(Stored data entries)
◆ ◆ ◆ ◆ ◆
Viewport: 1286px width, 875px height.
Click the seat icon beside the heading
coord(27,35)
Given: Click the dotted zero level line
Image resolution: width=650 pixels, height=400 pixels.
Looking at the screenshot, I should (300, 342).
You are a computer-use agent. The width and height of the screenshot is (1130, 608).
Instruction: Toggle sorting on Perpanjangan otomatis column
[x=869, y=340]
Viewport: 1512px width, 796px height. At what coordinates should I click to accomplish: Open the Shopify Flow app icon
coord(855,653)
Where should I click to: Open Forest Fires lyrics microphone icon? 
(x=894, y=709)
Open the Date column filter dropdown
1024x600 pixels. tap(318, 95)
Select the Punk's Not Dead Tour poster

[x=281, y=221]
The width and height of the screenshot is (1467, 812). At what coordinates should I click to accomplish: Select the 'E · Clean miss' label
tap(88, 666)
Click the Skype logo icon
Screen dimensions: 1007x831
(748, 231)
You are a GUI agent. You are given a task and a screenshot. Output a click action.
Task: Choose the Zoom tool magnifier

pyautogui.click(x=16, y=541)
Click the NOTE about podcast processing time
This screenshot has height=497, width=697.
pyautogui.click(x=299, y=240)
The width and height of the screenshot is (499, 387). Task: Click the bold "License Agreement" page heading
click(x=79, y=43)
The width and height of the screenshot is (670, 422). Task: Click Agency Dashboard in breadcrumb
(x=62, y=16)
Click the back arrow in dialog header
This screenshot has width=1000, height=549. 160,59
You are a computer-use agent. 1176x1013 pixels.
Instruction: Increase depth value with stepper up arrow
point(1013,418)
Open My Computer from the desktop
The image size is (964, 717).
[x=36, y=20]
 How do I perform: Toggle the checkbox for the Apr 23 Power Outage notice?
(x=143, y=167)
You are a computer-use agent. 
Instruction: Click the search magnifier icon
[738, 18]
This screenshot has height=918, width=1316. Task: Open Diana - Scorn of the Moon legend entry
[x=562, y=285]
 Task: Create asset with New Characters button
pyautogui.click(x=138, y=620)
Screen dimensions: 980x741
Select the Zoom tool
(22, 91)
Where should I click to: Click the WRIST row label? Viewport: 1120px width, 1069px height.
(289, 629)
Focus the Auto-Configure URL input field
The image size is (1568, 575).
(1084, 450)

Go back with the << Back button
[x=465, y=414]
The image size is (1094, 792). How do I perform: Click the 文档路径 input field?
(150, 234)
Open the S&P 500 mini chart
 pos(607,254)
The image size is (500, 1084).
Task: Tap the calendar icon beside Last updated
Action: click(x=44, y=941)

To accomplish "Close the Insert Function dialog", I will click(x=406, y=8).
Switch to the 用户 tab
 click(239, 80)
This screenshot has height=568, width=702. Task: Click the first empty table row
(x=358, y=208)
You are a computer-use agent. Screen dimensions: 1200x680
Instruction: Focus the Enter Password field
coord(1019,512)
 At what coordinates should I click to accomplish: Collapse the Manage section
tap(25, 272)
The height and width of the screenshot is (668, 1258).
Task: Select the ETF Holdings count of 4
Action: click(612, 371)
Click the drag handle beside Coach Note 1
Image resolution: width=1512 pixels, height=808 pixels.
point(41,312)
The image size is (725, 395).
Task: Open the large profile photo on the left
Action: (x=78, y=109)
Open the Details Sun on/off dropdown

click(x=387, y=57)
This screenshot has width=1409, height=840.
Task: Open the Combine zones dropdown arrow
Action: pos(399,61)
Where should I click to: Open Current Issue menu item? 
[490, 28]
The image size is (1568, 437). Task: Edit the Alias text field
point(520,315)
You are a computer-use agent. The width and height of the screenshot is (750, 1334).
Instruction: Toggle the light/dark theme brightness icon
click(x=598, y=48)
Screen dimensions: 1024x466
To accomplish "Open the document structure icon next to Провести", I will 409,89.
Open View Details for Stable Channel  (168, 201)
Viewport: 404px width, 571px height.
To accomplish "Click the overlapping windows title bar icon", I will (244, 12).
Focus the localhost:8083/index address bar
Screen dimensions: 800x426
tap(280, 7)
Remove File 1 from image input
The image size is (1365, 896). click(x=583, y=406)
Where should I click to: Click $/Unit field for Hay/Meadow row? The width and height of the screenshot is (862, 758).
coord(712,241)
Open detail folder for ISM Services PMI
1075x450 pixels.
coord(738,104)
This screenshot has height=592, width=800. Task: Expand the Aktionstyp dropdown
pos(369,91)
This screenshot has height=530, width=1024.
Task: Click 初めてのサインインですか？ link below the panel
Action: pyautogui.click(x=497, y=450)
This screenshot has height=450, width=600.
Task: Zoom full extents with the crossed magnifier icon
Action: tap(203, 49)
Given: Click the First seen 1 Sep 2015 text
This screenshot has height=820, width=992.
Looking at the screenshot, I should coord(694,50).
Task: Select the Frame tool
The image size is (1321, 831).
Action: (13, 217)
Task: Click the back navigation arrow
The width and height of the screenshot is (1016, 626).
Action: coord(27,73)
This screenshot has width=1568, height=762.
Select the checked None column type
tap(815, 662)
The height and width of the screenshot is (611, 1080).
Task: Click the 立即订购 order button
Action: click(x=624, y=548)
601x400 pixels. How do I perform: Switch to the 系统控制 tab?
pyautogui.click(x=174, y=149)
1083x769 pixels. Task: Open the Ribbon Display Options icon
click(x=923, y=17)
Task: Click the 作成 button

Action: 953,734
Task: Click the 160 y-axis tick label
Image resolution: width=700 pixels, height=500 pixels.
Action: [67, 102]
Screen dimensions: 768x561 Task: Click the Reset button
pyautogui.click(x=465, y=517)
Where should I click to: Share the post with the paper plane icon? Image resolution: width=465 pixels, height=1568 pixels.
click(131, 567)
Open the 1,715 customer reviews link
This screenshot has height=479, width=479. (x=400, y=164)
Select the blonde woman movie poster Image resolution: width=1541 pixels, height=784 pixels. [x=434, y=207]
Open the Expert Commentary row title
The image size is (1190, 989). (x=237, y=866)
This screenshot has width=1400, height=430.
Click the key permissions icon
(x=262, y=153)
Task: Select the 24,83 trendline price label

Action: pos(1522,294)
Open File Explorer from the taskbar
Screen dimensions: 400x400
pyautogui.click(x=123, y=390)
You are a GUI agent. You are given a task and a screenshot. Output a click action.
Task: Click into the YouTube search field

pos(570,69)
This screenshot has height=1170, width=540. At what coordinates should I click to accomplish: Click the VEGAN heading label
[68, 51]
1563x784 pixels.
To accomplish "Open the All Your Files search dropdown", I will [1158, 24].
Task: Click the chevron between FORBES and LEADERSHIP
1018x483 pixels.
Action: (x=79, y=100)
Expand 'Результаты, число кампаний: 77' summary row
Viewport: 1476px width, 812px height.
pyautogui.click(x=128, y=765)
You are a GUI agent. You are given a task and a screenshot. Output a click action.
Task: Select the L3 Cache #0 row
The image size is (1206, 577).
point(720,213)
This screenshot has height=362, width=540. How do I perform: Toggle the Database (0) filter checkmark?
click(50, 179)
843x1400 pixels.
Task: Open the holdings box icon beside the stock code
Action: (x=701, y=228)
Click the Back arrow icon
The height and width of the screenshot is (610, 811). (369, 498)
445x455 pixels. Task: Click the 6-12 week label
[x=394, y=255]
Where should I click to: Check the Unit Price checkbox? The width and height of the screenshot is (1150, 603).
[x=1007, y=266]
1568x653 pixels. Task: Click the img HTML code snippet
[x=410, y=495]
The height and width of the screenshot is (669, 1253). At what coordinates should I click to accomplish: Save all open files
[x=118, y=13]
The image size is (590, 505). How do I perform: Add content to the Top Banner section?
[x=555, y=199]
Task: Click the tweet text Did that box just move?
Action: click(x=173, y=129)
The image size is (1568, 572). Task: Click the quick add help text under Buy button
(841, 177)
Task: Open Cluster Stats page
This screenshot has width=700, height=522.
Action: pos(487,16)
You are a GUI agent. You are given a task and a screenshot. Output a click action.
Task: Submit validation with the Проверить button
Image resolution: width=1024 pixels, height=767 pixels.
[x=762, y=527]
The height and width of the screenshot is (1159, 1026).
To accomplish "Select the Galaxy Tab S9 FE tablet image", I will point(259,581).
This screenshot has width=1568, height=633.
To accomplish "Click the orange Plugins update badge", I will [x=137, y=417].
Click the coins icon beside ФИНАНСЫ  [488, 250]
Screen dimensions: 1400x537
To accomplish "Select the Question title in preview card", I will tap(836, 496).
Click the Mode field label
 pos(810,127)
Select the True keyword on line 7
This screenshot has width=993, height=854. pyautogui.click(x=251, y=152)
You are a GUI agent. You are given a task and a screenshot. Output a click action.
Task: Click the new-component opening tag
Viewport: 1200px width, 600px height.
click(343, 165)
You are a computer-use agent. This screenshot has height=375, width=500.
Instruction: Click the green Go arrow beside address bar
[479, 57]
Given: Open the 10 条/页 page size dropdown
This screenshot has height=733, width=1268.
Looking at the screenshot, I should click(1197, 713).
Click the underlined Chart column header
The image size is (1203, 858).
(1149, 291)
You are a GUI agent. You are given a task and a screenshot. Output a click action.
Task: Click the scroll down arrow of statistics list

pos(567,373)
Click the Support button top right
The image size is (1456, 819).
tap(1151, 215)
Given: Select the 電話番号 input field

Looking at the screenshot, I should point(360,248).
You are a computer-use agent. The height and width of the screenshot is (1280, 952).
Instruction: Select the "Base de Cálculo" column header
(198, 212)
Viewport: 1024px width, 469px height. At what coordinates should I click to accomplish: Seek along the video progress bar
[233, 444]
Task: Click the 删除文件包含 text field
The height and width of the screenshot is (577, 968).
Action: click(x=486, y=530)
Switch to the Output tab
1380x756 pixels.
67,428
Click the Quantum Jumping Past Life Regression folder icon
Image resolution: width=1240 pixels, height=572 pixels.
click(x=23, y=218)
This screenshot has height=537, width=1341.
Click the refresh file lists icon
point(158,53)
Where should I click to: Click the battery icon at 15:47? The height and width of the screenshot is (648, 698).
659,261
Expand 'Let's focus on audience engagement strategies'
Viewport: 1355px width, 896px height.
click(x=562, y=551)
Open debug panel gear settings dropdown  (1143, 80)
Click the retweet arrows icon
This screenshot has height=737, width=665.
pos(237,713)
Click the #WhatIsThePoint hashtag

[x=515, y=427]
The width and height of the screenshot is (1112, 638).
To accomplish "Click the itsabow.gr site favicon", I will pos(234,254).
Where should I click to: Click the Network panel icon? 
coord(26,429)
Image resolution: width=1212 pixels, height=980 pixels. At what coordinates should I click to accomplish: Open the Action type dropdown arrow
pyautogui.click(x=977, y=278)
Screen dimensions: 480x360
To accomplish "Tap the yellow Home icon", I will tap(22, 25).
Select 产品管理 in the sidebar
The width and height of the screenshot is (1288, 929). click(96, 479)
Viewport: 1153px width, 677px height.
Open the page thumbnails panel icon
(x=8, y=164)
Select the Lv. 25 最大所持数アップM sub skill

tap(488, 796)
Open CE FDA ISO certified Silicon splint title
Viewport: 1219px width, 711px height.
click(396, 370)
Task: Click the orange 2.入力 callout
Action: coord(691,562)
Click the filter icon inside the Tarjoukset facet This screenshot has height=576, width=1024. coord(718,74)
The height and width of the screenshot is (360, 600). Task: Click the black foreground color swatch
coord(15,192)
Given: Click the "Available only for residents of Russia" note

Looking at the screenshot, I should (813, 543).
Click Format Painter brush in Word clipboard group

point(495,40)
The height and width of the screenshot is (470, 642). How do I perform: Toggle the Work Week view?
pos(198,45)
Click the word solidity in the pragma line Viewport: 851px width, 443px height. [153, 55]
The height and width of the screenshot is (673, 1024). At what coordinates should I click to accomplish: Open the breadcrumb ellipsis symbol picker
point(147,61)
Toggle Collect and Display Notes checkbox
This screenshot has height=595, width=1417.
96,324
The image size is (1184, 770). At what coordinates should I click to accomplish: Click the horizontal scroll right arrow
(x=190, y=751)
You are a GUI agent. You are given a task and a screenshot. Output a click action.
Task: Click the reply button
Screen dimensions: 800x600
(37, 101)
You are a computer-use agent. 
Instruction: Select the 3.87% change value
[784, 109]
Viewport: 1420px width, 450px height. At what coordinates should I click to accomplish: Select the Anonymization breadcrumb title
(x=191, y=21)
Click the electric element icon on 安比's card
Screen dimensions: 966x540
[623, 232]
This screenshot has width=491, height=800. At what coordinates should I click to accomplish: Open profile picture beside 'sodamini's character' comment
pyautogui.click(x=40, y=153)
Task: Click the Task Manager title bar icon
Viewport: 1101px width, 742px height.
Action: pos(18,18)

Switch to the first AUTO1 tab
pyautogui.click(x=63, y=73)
◆ ◆ ◆ ◆ ◆
# The task:
Retype exactly, and only, the lines above from the one where "The height and width of the screenshot is (669, 1253)." occurs up to and including the one where "Task: Open Cluster Stats page" occurs.

# Worked solution:
The height and width of the screenshot is (669, 1253). At what coordinates should I click to accomplish: Save all open files
[x=118, y=13]
The image size is (590, 505). How do I perform: Add content to the Top Banner section?
[x=555, y=199]
Task: Click the tweet text Did that box just move?
Action: click(x=173, y=129)
The image size is (1568, 572). Task: Click the quick add help text under Buy button
(841, 177)
Task: Open Cluster Stats page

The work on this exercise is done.